问一个java字符编码的问题

情况如下：

String str = "中";
String newStr = new String(str.getBytes("GBK"), "UTF-8");

newStr还能还原成str吗？感觉是不能了。

[color=red]UTF-8是可变长度编码，就是说一个英文字符占用一个字节，而对于汉字是占用三个字节。[/color]

str.getBytes("GBK")指的是：[color=red]使用GBK将str字符串解码为字节序列。[/color]

String(byte[] bytes,String charsetName)，指的是：
构造一个新的 String，方法是使用指定的字符集解码指定的字节数组。

只要明白以上三点，再举个例子，应该就明白了。

例子如下：

[code="java"]public class A {
public static void main(String[] args) throws Exception {
String str = "中";
System.out.println(str.getBytes("UTF-8").length);
System.out.println(str.getBytes("GBK").length);
String str1 = new String(str.getBytes("UTF-8"), "GBK");
System.out.println(str1);

    System.out.println("=====================");
    System.out.println(str1.getBytes("UTF-8").length);
    System.out.println(str1.getBytes("GBK").length);
    String str2 = new String(str1.getBytes("GBK"), "UTF-8");
    System.out.println(str2);

    System.out.println("**********************");
    String s = "中国";
    System.out.println(s.getBytes("UTF-8").length);
    System.out.println(s.getBytes("GBK").length);
    String str3 = new String(s.getBytes("UTF-8"), "GBK");
    System.out.println(str3);

    System.out.println("=====================");
    System.out.println(str3.getBytes("UTF-8").length);
    System.out.println(str3.getBytes("GBK").length);
    String str4 = new String(str3.getBytes("GBK"), "UTF-8");
    System.out.println(str4);
}

}[/code]

输出结果：
3
2

涓?

6
3
??

6
4

涓浗

9
6
中国

通过结果，应该可以发现，如果有奇数个汉字的时候，编码在解码之后，就会乱码，而对于偶数个汉字没有问题。

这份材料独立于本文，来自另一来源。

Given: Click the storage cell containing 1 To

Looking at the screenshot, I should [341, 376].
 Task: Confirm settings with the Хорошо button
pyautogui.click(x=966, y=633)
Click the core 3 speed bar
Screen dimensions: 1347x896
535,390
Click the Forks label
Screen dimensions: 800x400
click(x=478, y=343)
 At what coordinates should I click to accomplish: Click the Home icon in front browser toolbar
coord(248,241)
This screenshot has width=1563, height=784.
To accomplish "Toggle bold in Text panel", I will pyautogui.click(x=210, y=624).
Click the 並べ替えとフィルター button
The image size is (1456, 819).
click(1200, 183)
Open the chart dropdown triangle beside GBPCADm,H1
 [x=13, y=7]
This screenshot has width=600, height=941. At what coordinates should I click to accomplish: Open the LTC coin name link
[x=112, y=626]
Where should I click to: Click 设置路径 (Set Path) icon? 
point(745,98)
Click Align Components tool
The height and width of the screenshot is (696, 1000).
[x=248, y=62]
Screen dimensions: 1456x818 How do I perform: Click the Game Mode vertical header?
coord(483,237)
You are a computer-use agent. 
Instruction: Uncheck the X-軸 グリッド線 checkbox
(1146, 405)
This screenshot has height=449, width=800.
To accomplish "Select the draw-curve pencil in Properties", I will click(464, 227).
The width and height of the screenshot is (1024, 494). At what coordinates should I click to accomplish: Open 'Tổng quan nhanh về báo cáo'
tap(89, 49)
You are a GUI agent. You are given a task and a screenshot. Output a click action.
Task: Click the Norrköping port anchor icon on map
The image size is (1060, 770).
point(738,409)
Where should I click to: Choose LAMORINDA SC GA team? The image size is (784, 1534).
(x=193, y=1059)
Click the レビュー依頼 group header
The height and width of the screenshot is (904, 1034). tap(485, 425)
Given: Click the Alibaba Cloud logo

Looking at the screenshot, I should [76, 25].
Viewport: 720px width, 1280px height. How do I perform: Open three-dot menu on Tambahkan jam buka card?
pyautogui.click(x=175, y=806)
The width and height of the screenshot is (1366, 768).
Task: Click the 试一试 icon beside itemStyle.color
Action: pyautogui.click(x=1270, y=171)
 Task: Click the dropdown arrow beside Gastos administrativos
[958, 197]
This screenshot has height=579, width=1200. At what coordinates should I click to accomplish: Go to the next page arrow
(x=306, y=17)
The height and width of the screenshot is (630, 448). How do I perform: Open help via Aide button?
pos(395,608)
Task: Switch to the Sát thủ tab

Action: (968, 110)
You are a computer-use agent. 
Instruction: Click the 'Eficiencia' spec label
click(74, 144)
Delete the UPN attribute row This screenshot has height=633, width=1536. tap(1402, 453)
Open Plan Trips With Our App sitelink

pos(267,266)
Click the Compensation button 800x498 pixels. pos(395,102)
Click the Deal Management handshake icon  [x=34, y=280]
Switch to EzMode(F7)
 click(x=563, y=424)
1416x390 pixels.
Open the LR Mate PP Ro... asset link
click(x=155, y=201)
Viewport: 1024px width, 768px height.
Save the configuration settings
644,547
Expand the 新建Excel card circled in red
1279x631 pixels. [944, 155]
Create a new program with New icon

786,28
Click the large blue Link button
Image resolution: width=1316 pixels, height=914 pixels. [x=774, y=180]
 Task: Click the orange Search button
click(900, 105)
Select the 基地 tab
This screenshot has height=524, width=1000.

呵呵，强，讲解的很清楚，原来一直以为UTF-8是两个字节长度，领教了。

你这种方式就是想把GBK的字符转换成UTF-8，这就要看你要转换的字符能不能直接也被utf-8支持了

[code="java"]
import java.io.File;

import java.io.FileOutputStream;

import java.io.UnsupportedEncodingException;

/**

2007-8-10 jyin at gomez dot com

*/

public class CharsetConvertor {

public static void main(String[] args) {

String str = "This is a test for *中网!@#$。，？";

try {
```
    String s = gbToUtf8(str);    

}    
catch (Exception e) {    
    e.printStackTrace();    
}    
```
}
public static String gbToUtf8(String str) throws UnsupportedEncodingException {

StringBuffer sb = new StringBuffer();

for (int i = 0; i < str.length(); i++) {

String s = str.substring(i, i + 1);

if (s.charAt(0) > 0x80) {

byte[] bytes = s.getBytes("Unicode");

String binaryStr = "";

for (int j = 2; j < bytes.length; j += 2) {

// the first byte

String hexStr = getHexString(bytes[j + 1]);

String binStr = getBinaryString(Integer.valueOf(hexStr, 16));

binaryStr += binStr;

// the second byte

hexStr = getHexString(bytes[j]);

binStr = getBinaryString(Integer.valueOf(hexStr, 16));

binaryStr += binStr;

}

// convert unicode to utf-8

String s1 = "1110" + binaryStr.substring(0, 4);

String s2 = "10" + binaryStr.substring(4, 10);

String s3 = "10" + binaryStr.substring(10, 16);

byte[] bs = new byte[3];

bs[0] = Integer.valueOf(s1, 2).byteValue();

bs[1] = Integer.valueOf(s2, 2).byteValue();

bs[2] = Integer.valueOf(s3, 2).byteValue();

String ss = new String(bs, "UTF-8");

sb.append(ss);

} else {

sb.append(s);

}

}

return sb.toString();

}
private static String getHexString(byte b) {

String hexStr = Integer.toHexString(b);

int m = hexStr.length();

if (m < 2) {

hexStr = "0" + hexStr;

} else {

hexStr = hexStr.substring(m - 2);

}

return hexStr;

}
private static String getBinaryString(int i) {

String binaryStr = Integer.toBinaryString(i);

int length = binaryStr.length();

for (int l = 0; l < 8 - length; l++) {

binaryStr = "0" + binaryStr;

}

return binaryStr;

}

}

[/code]

肯定是乱码
两中不同的编码体系，编码后的字节都不一样的。